Королева впервые летела на «конкорде», а я вообще впервые летел за границу (когда я был маленьким, наша семья не выезжала дальше Скегнесса, Скарборо и Ньюки). В самолете я сидел рядом с Барри Ловеллом — камердинером герцога Эдинбургского. Мы взлетели и вышли в «пурпурный коридор» — воздушное пространство, которым имеют право пользоваться только самолеты Ее Величества. Обычно на дальние расстояния королева летала на самолетах «Бритиш Эйрвэйз Трай-старз», первый класс в которых был специально переоборудован под нужды королевы. Там было постелено новое ковровое покрытие, стоял обеденный стол, диваны, стулья и кровати. В эконом-классе летели слуги, уютно устроившись на мягких сиденьях в полупустом салоне.

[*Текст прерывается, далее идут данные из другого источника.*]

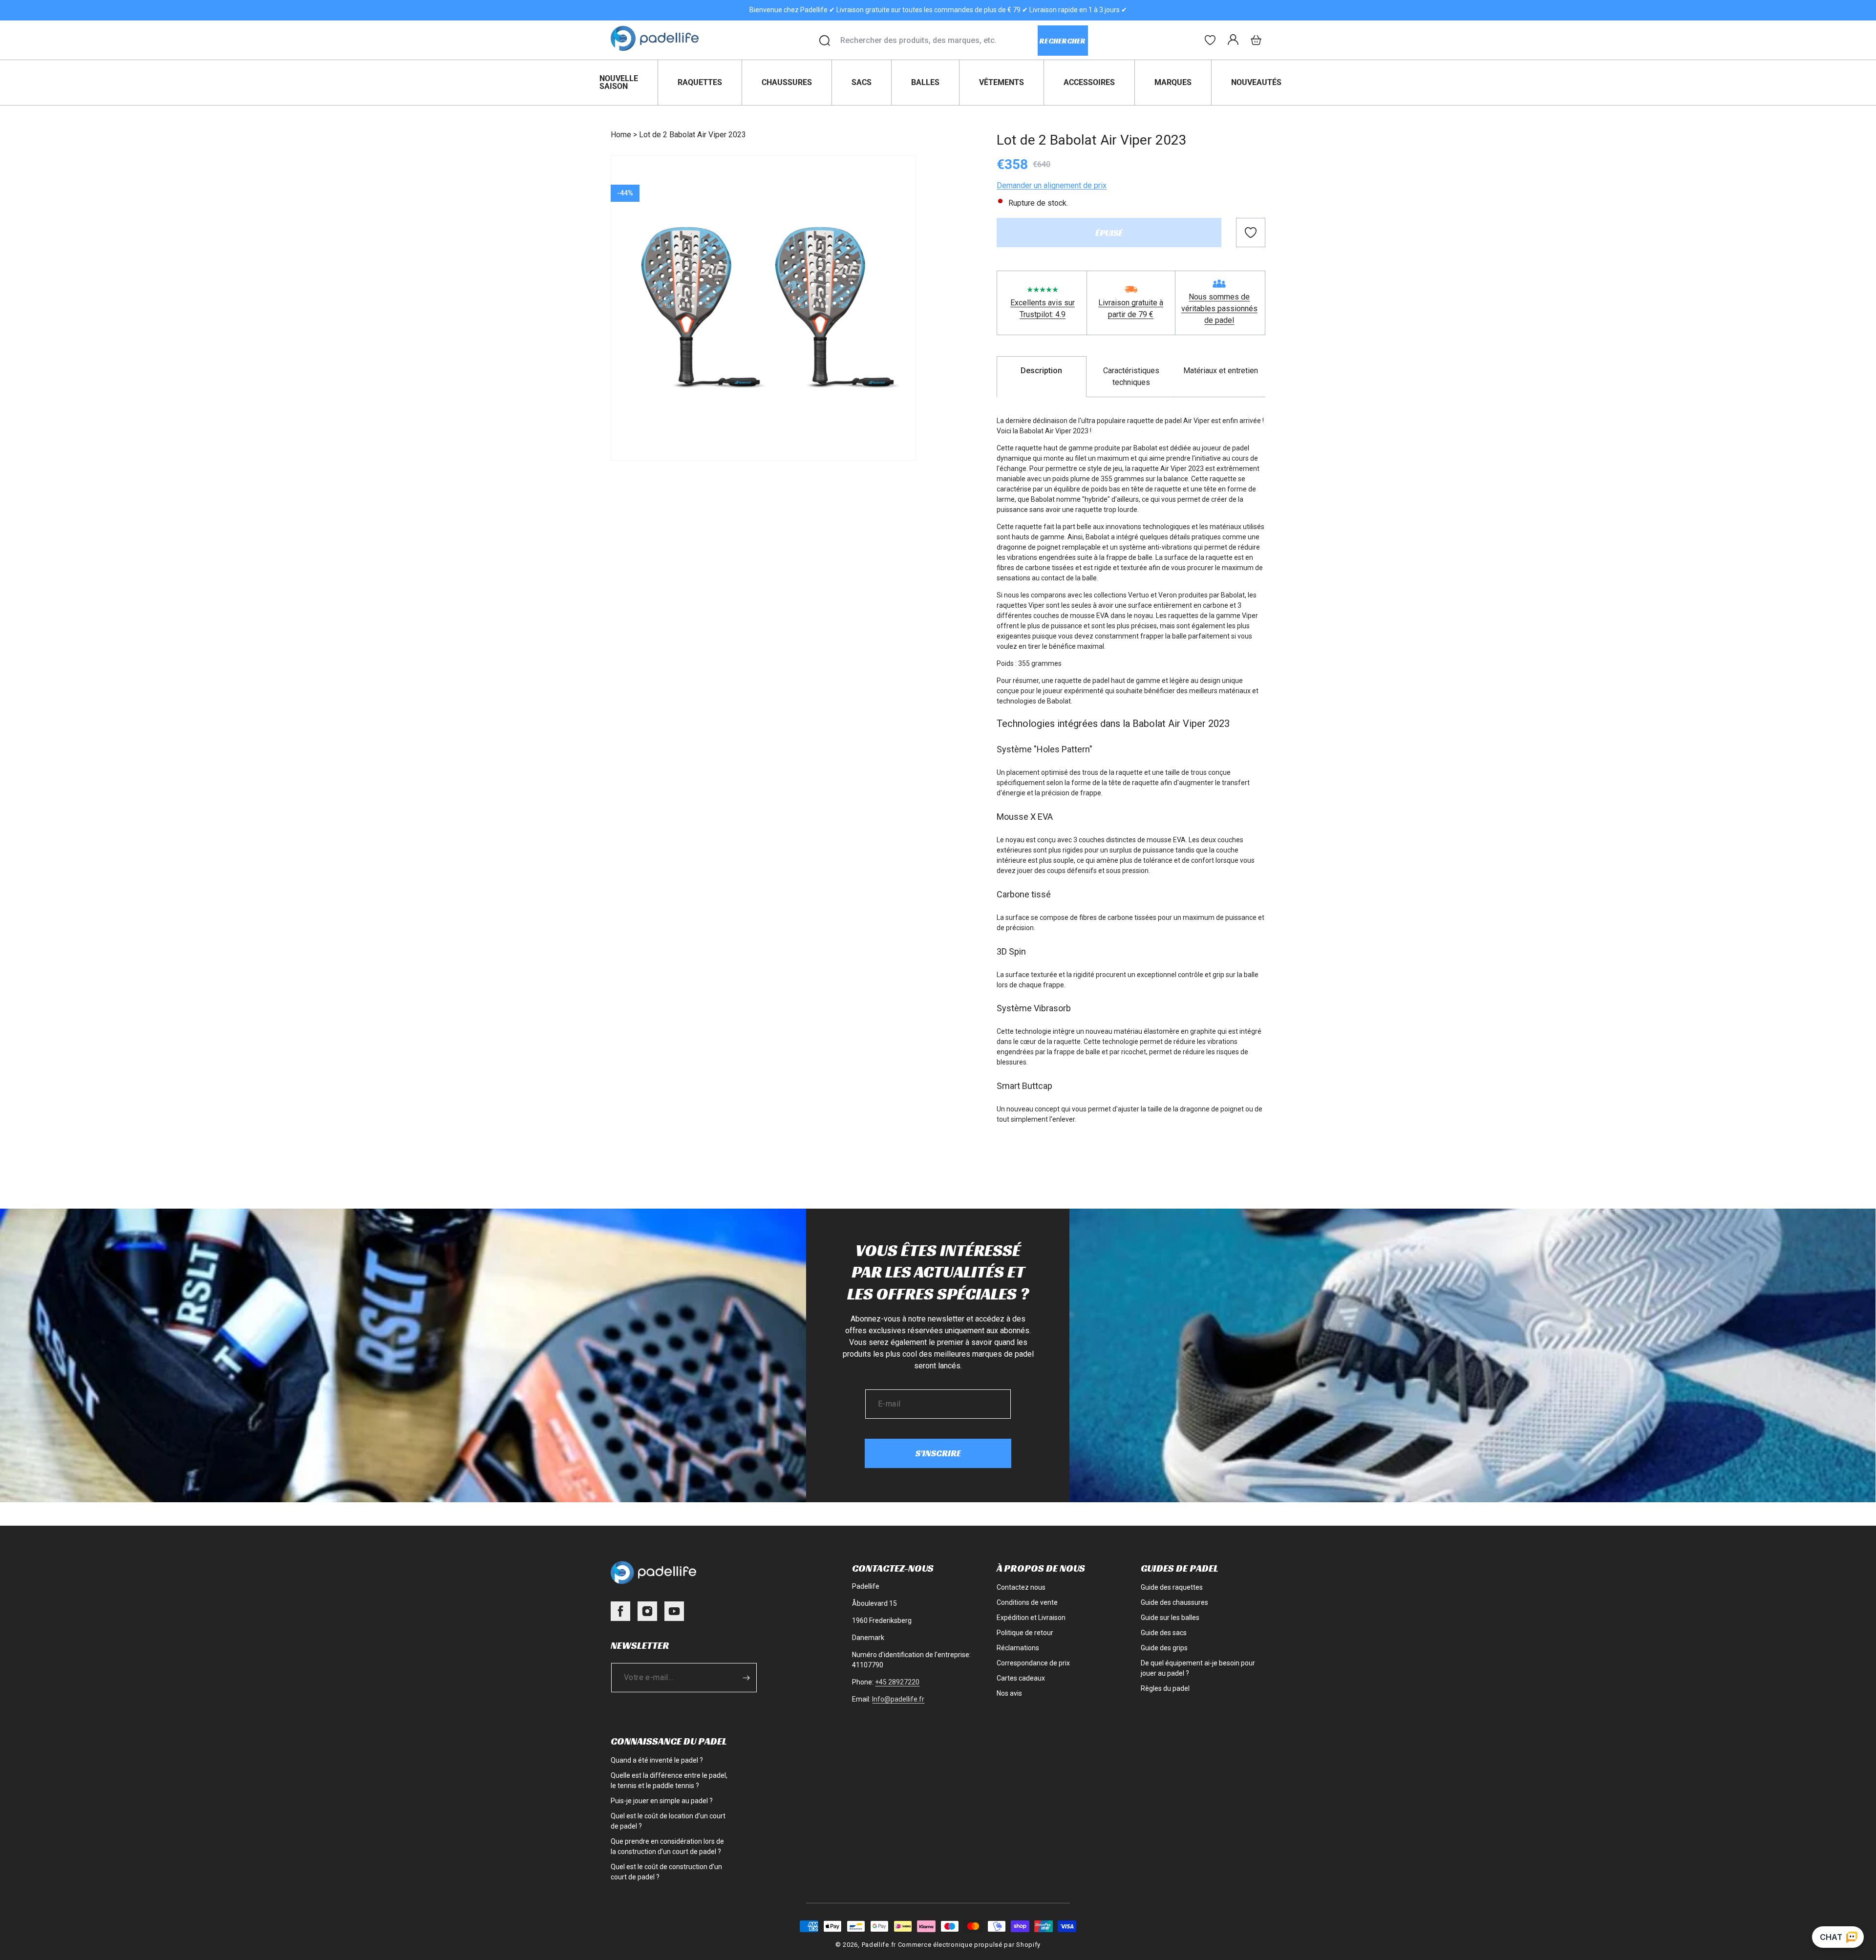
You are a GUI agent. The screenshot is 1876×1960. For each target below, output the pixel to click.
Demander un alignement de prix (1052, 185)
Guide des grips (1164, 1648)
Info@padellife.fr (898, 1699)
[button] (1256, 40)
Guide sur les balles (1170, 1617)
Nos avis (1009, 1693)
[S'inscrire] (746, 1677)
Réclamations (1018, 1648)
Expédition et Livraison (1031, 1617)
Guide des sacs (1164, 1633)
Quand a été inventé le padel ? (657, 1760)
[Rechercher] (824, 40)
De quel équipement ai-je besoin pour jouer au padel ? (1198, 1668)
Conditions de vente (1027, 1602)
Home (621, 134)
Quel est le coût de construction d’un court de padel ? (666, 1872)
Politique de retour (1025, 1633)
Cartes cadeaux (1021, 1678)
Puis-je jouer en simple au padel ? (662, 1801)
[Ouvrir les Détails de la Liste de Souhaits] (1210, 40)
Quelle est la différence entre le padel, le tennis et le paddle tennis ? (669, 1780)
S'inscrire (938, 1453)
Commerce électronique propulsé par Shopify (969, 1944)
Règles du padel (1165, 1688)
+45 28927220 (897, 1682)
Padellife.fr (879, 1944)
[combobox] (938, 40)
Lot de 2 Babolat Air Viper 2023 (692, 134)
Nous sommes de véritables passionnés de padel (1219, 308)
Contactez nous (1021, 1587)
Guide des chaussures (1174, 1602)
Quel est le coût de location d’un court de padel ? (668, 1821)
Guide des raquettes (1172, 1587)
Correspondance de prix (1033, 1663)
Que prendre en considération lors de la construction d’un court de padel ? (667, 1846)
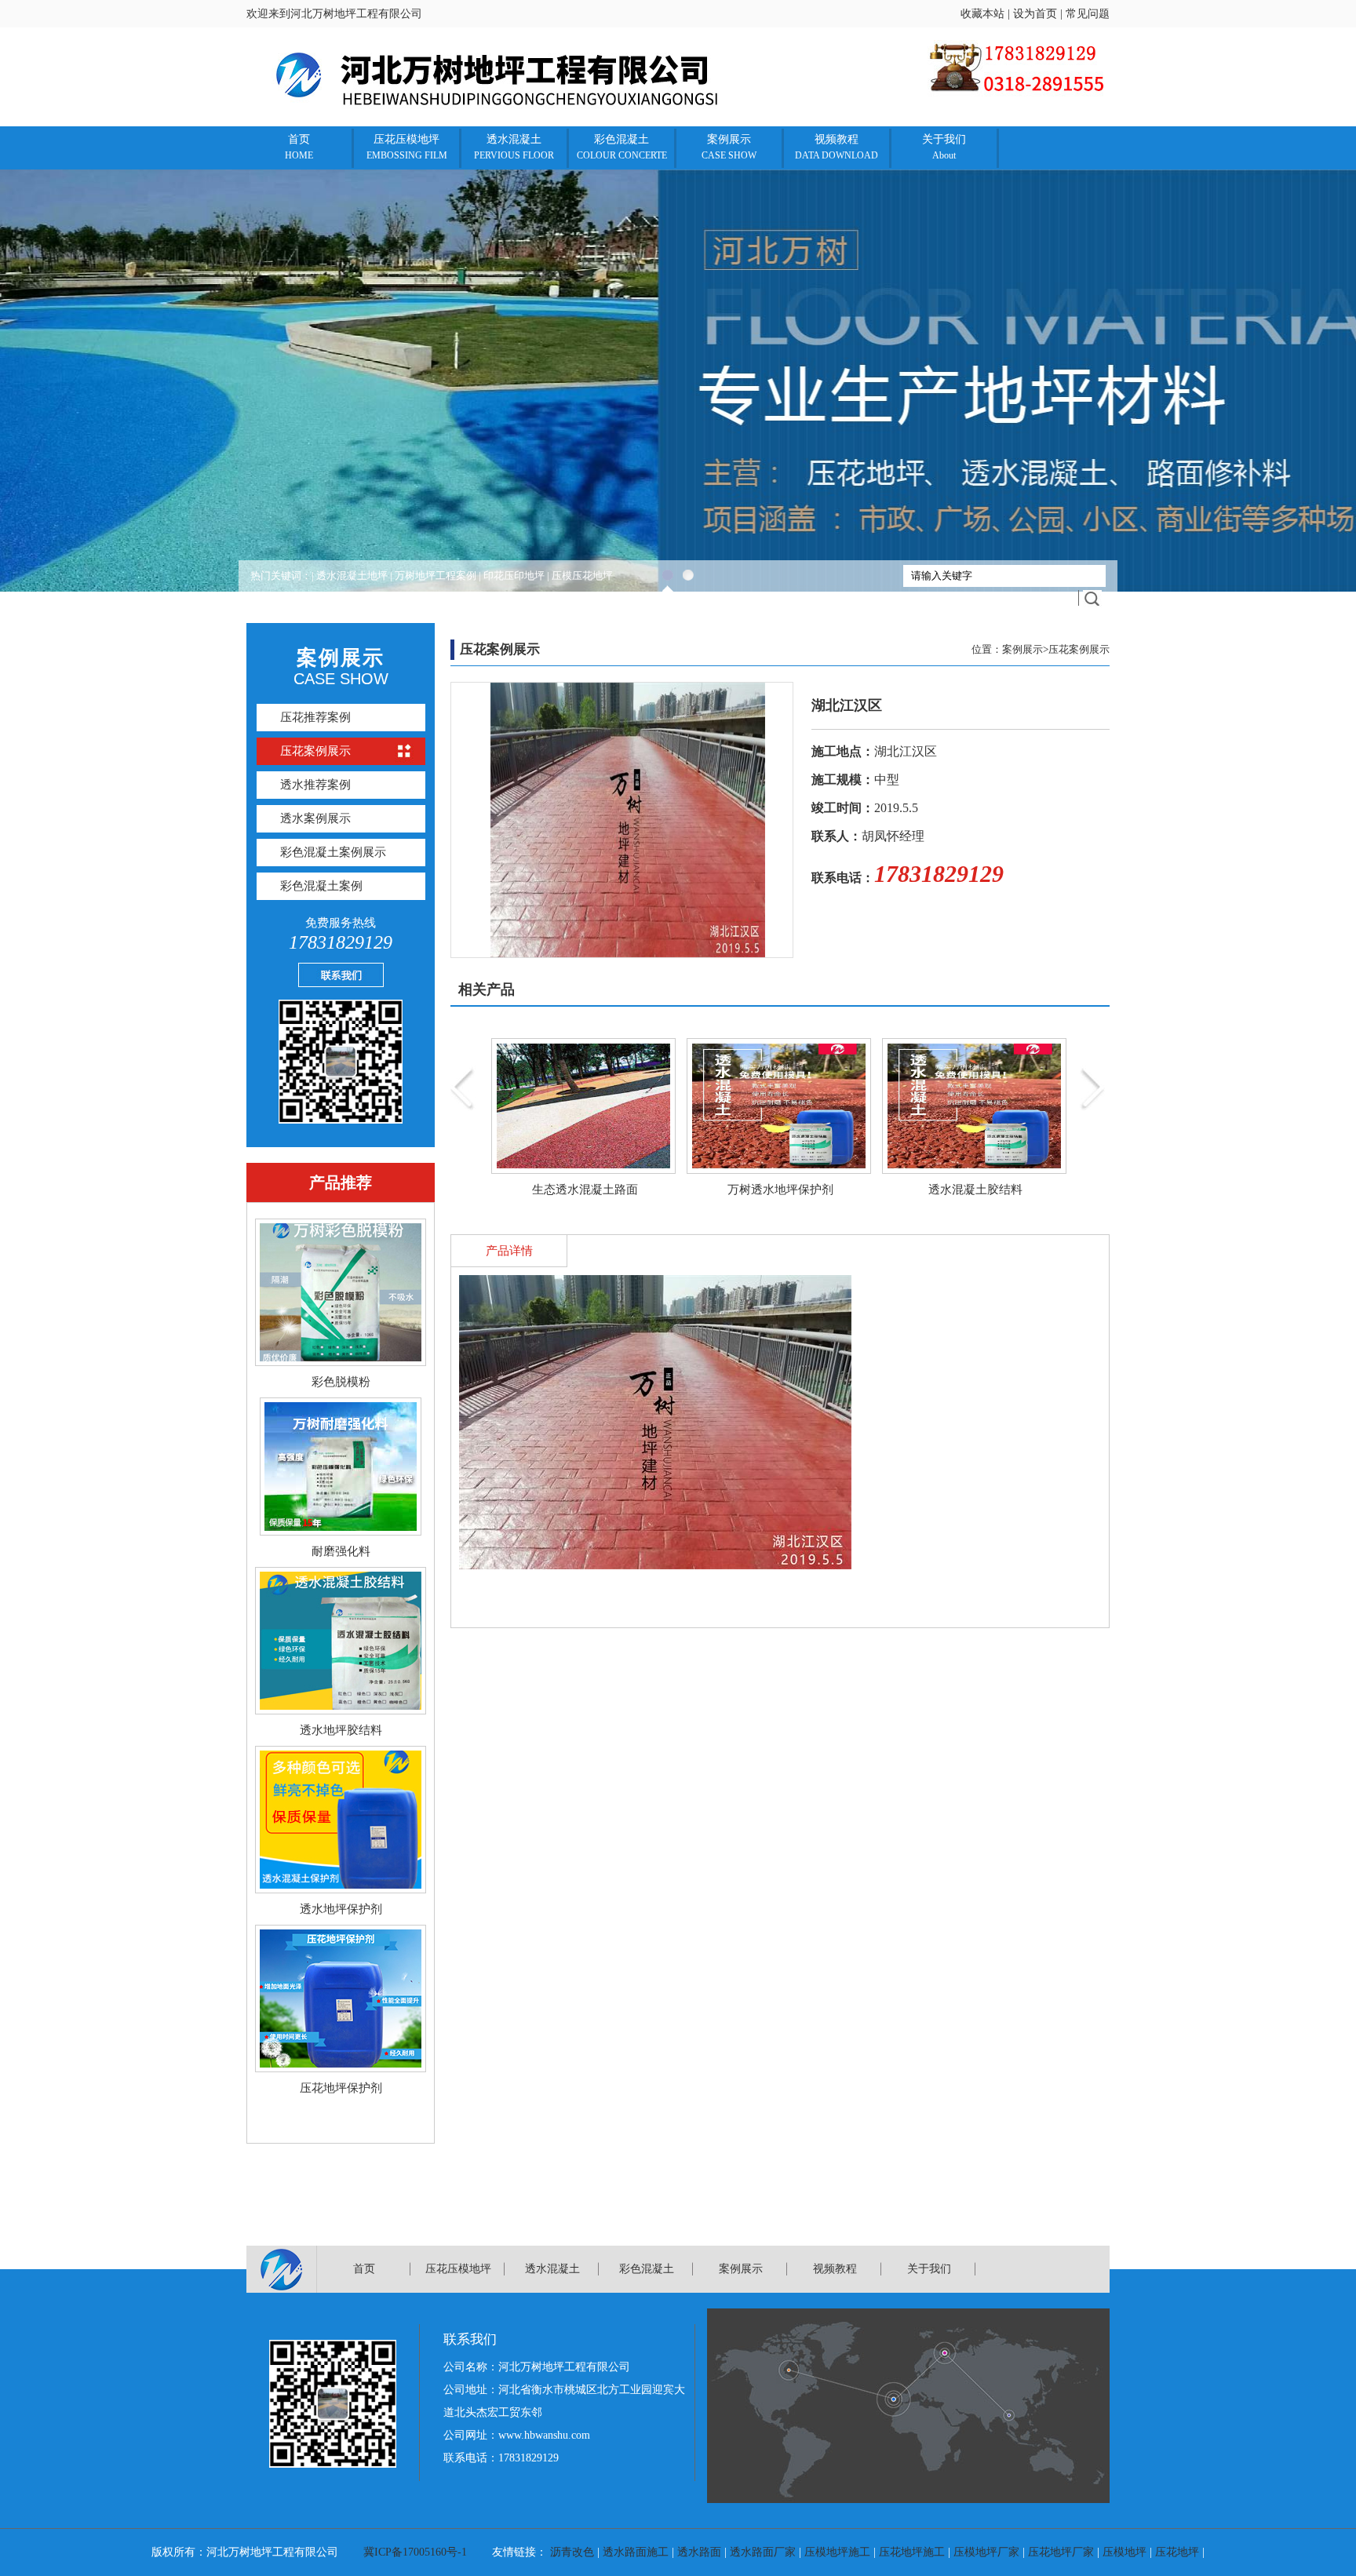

Королеву встретил эмир Кувейта. А она в свою очередь пригласила его на борт «Британии». Он был не первым восточным правителем, отдыхавшим на яхте, и каждый из них старался превзойти своего предшественника роскошью подарков. «Британия» стала настоящей плавучей сокровищницей. Правители разных стран дарили персидские ковры, украшения с сапфирами и бриллиантами, верблюдов из золота на подставках из лазурита и даже золотой кувшин в форме сокола.

Позже появилась традиция дарить что-нибудь слугам в знак благодарности за их работу. После поездки в Иорданию я получил золотые часы «Омега» с гербом короля на циферблате, еще мне дарили медали (например, в Малави мне подарили орден Льва, а от короля Швеции я получил Серебряную медаль).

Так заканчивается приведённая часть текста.